DATA SUPPLIED:
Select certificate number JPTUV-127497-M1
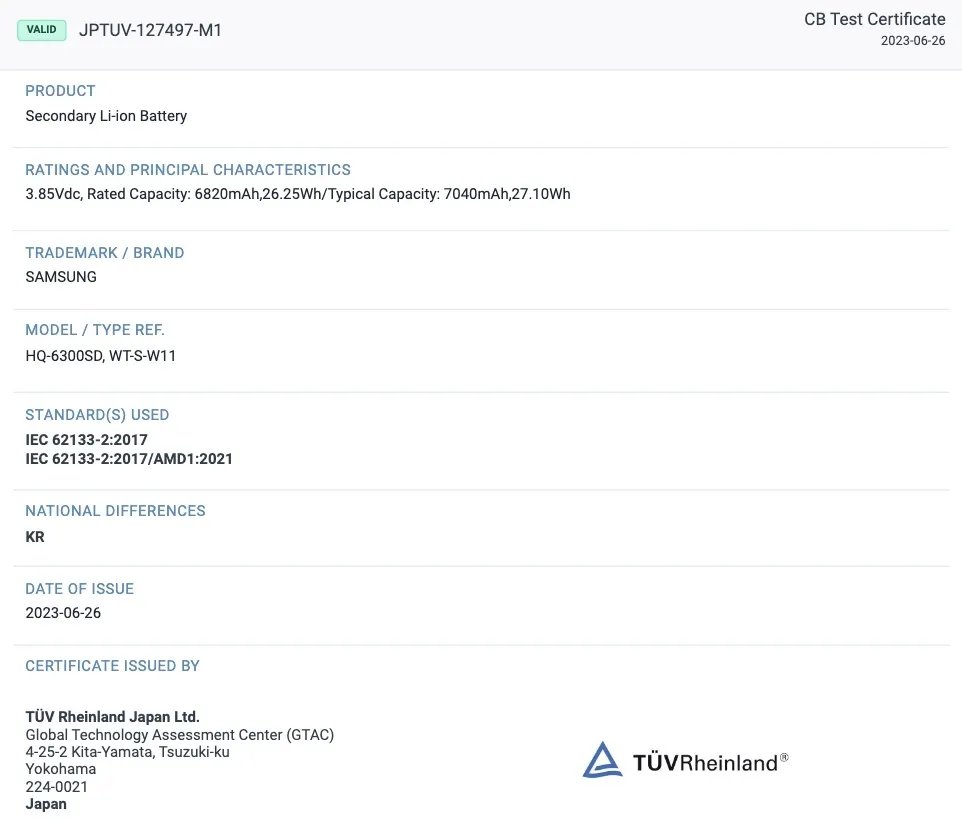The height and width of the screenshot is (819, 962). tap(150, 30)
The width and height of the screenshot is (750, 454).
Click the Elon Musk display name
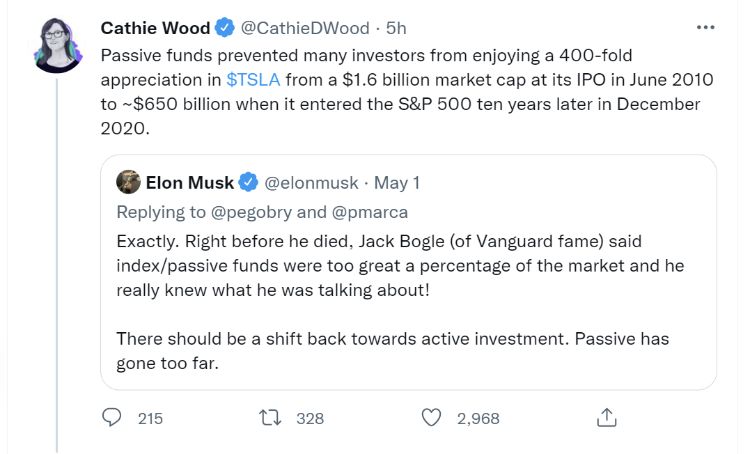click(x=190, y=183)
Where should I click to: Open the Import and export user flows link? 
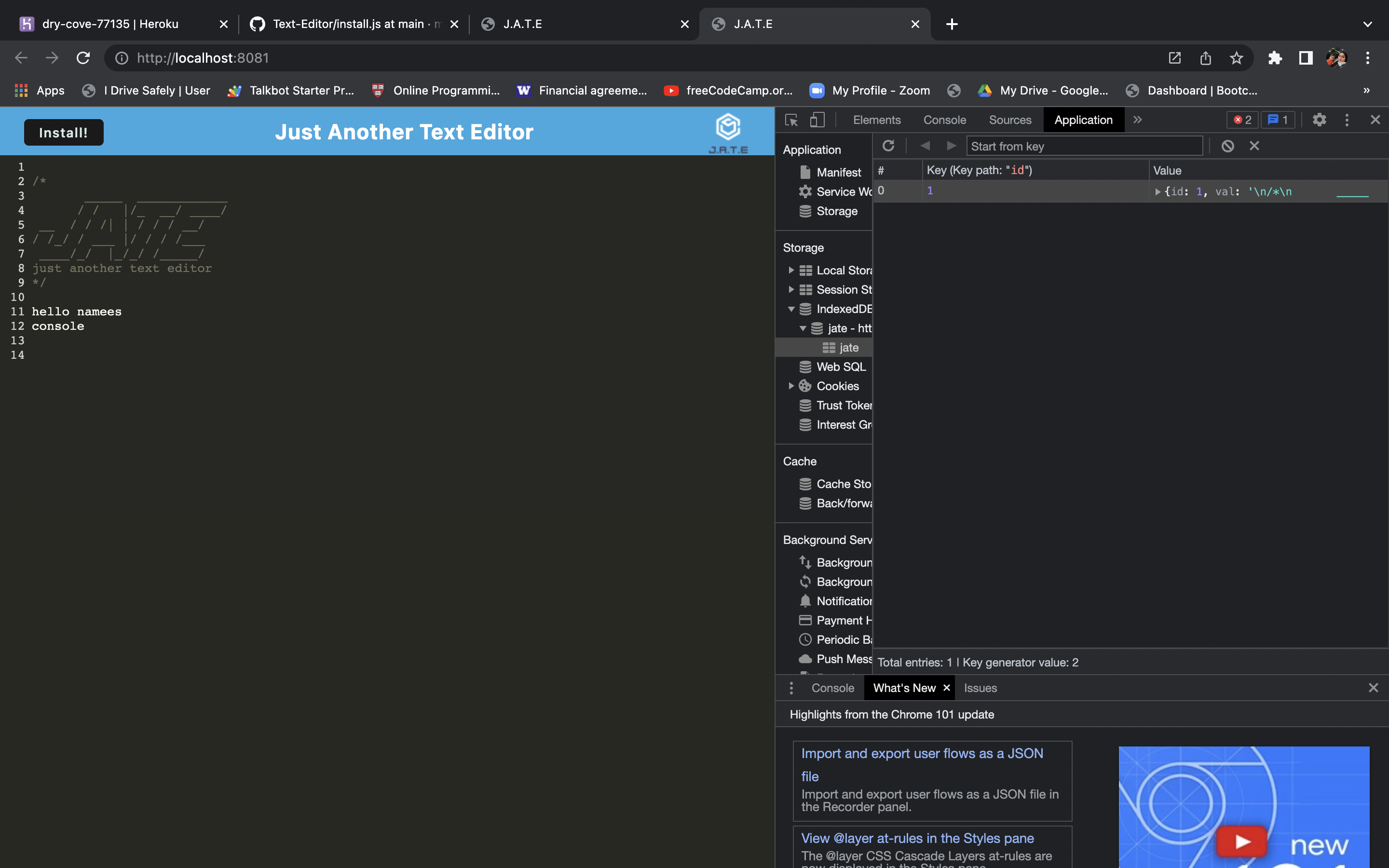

THE TASK: Only the pictures should be left out; the rest of the material above must be repeated exactly.

RESULT OF THIS TASK:
Select certificate number JPTUV-127497-M1
The height and width of the screenshot is (819, 962). tap(150, 30)
The width and height of the screenshot is (750, 454).
Click the Elon Musk display name
click(x=190, y=183)
Where should I click to: Open the Import and export user flows link? 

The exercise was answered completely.